→ **WHAT YOU WILL DO**
Write the next part of the introduction below on dissolved gas analysis of transformer oil, picking up after its final sentence.

(QUOTED PASSAGE)

The DGA diagnostic tool considered to be the main interpretation methods used for fault diagnosis of power transformers are discussed. This includes the Key Gas, Dornenburg Ratio, Rogers Ratio, IEC Basic Gas Ratio, Duval Triangle, and key gases methods. This paper also gives overview of other methods given in IEEE C57.104.2019 which are quite different from previous version. Key Word: Dissolved Gas Analysis (DGA), Insulation Failure, Thermal and Electrical Faults, Combustible gases , Free Gases. Chemical Names and Formulae Name Formula Nitrogen N2 Oxygen O2 Hydrogen H2 Carbon monoxide CO Carbon dioxide CO2 Methane CH4 Ethane C2H6 Ethylene (Ethene) C2H4 Acetylene (Ethyne) C2H2
 
1.0 INTRODUCTION
Dissolved gas analysis (DGA) is the study of dissolved gases in transformer oil. It is also referred to as a DGA test. Dissolved gas analysis (DGA) is the identification, measurement, and interpretation of the gases dissolved in the insulating liquid. Whenever a transformer undergoes abnormal thermal and electrical stresses, certain gases are produced due to the decomposition of the transformer oil. When the fault is major, the production of decomposed gases is significant and they get collected in a Buchholz relay. But when abnormal thermal and electrical stresses are not significantly high the gasses due to decomposition of transformer insulating oil will get enough time to dissolve in the oil. Hence by only monitoring the Buchholz relay it is not possible to predict the condition of the total internal healthiness of electrical power transformer. That is why it becomes necessary to analyze the number of different gasses dissolved in transformer oil in service. Using DGA of transformer oil, one can predict the actual condition of the internal health of a transformer (Refer figure 1). It is preferable to conduct the DGA test of transformer oil in a routine manner to get historical information about the internal health of a transformer over its lifetime. In a DGA test, first of all oil sample is collected from the transformer (Refer figure 2) & the gases in oil are extracted and analyzed to determine the quantity of gasses in a specific amount of oil. By observing the percentages of different gasses present in the oil, the internal condition of the transformer can be predicted.

(End QUOTED PASSAGE)
(SUPPLIED MATERIAL)

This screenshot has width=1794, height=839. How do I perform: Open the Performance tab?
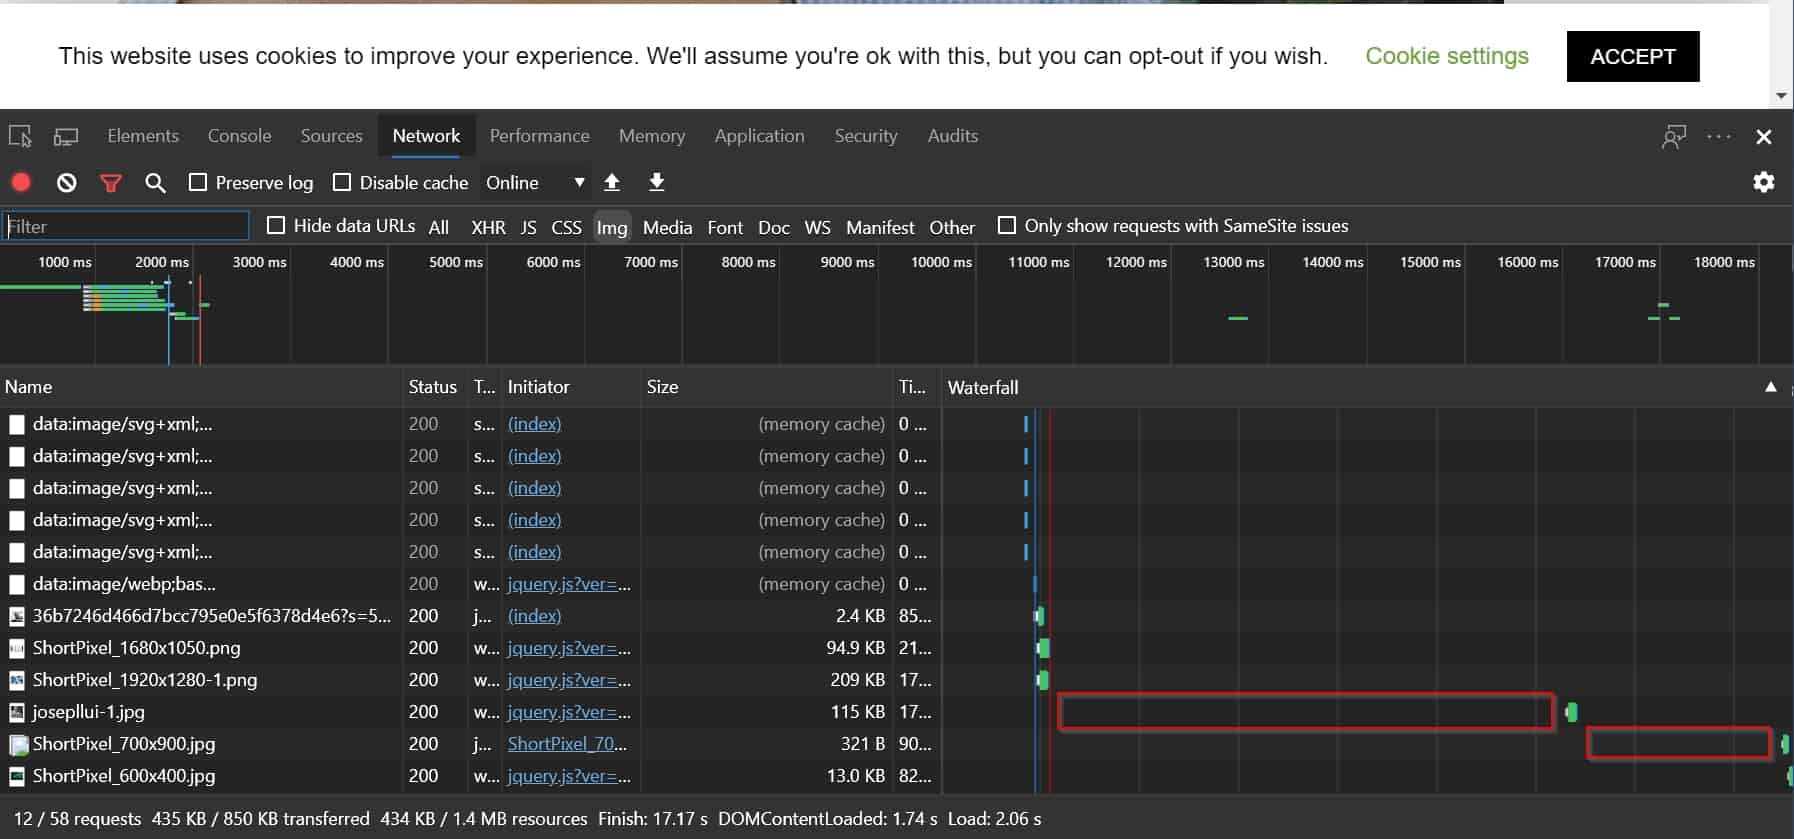(x=539, y=136)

(End SUPPLIED MATERIAL)

→ **WRITTEN ANSWER**
Generally, the gasses found in the oil in service are hydrogen (H2), methane (CH4), Ethane (C2H6), ethylene (C2H4), acetylene (C2H3), carbon monoxide (CO), carbon dioxide (CO2), nitrogen (N2) and oxygen(O2).
 
Most commonly used method of determining the content of these gases in oil, is using a Vacuum Gas Extraction Apparatus and Gas Chronographs. Using this apparatus, gasses are extracted from oil by stirring it under vacuum. These extracted gasses are then introduced in gas Chronographs for measurement of each component (Refer figure 3). Presently online DGA are also provided with transformer for continuous monitoring of gases generation in the transformer as shown in figure 4. Generally it is found that hydrogen and methane are produced in large quantity if the internal temperature of power transformer rises up to 150oC to 300oC due to abnormal thermal stresses. If the temperature goes above 300oC, ethylene (C2H4) is produced in large quantity. At the temperature is higher than 700oC a large amount of hydrogen (H2) and ethylene (C2H4) are produced. Ethylene (C2H4) is an indication of a very hightemperature hot spot inside an electrical transformer. If during DGA test of transformer oil, CO and CO2 are found in large quantity it is predicted that there is decomposition of proper insulation. In short Dissolved gas analysis (DGA) is the identification, measurement, and interpretation of the gases dissolved in the insulating liquid. The principal gases used in identification of faults (socalled “fault gases”) are hydrogen (H2); methane(CH4); ethane (C2H6); ethylene (C2H4); acetylene (C2H2); carbon monoxide (CO); and carbon dioxide (CO2). Oxygen (O2) and nitrogen (N2) are also measured and used in the interpretation, although they are not fault by-products.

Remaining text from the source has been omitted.